Nobody cares about doing things right anymore. They just want quick wins. Meanwhile all the tech debt piles up.


Seeing as there's tech debt from 40 years ago people like me are still paying, seems like devs don't know how to do things right at all.


Well yes and no.

That tech debt from 40 years ago was usually perfectly adequate back then. It's only tech debt now because it's become unmanageable due to changing environments, programming languages, APIs, security concerns etc.


> Employee burnout, technical debt, risks taken due to rushing, people not doing the right tradeoffs, etc.

I've never seen a set of business people in a software company that cares about any of these things.

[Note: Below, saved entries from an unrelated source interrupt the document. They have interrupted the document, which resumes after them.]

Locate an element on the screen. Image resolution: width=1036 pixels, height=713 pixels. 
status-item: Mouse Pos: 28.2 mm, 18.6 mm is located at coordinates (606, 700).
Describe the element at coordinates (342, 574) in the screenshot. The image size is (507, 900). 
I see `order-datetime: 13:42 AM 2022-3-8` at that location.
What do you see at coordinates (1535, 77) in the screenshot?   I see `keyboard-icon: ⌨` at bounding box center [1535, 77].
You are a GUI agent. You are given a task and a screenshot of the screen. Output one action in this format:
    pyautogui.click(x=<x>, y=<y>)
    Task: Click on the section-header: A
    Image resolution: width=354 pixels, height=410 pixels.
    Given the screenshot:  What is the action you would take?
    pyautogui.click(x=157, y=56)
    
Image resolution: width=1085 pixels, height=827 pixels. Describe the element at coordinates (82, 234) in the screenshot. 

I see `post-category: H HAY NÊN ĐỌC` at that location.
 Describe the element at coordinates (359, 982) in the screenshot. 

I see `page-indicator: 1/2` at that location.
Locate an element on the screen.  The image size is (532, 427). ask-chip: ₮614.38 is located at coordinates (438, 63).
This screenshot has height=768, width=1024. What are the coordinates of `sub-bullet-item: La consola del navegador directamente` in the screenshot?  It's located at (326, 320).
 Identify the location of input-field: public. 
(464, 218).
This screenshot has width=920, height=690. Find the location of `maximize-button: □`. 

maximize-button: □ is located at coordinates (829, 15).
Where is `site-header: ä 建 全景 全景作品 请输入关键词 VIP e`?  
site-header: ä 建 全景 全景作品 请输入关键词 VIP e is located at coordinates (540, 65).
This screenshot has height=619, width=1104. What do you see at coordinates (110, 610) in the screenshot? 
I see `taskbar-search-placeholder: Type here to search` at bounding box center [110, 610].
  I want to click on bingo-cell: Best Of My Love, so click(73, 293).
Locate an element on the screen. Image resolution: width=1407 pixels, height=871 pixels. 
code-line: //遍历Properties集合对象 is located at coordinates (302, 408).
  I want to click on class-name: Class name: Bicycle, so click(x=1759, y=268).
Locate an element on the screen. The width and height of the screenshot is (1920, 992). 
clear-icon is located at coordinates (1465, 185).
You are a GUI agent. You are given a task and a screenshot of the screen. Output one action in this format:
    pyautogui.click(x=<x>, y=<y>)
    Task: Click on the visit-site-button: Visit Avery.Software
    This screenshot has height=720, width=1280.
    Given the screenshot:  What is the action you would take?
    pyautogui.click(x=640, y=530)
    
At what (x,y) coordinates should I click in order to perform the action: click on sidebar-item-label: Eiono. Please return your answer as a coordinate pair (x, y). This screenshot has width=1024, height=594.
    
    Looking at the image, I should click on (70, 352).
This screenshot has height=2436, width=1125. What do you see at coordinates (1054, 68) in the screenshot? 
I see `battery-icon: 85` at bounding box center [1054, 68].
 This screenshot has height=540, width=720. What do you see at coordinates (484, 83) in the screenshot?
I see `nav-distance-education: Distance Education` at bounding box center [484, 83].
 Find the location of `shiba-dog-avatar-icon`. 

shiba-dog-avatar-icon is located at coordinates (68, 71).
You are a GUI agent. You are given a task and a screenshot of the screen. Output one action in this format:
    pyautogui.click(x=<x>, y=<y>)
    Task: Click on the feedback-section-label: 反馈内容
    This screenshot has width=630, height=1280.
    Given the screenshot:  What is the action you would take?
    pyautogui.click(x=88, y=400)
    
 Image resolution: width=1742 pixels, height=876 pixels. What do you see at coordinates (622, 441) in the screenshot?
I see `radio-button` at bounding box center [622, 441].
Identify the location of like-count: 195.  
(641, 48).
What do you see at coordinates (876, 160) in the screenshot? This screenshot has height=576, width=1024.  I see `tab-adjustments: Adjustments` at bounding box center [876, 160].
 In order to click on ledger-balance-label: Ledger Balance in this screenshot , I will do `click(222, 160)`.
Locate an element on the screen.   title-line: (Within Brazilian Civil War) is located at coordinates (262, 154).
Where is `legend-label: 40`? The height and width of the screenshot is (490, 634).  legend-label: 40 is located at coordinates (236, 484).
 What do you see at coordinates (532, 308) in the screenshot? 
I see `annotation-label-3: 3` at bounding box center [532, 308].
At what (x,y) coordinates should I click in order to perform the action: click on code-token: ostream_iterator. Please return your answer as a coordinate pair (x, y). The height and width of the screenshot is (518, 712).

Some PMs will say they care about tech debt which excites me but of course in 6 months you'll see they actually cannot give a shit but just use it as a tool to lower the estimates. If X takes 5 days but they want 3 they'll tell you "let's just add some tech debt" to convince you to promise 3, but they don't actually ever intend to work on that tech debt.

When it comes to burnout, I've literally never seen any person who doesn't consider this the fault of the employee.

I've seen VP level people who did things that are so absolutely insane that it resulted the project to be late with 100% probably from 6 months before, then when the day of launch comes it is indeed late, fire alarms are pulled, tons of people give on-call attention to our project, we hack something. Then VP says "whoopies sorry about the fire alarm, will never happen again". Lmao next thing that happens is that this person is promoted to SVP and does it again and again. "Rushing" is a good thing, if anything. Business is all about creating an artificial sense of urgency that could be trivially averted, but it was chosen not to.

People not doing right trade offs. Well again, it's on you if you do the wrong trade off. People will point at you and say this decision was wrong. That I had so little information and time to make that decision is very brought up.


A lot of the time getting things done more quickly equates to creating a mess that will cost you more in the long run.

That's why it's called tech debt, it accrues interest.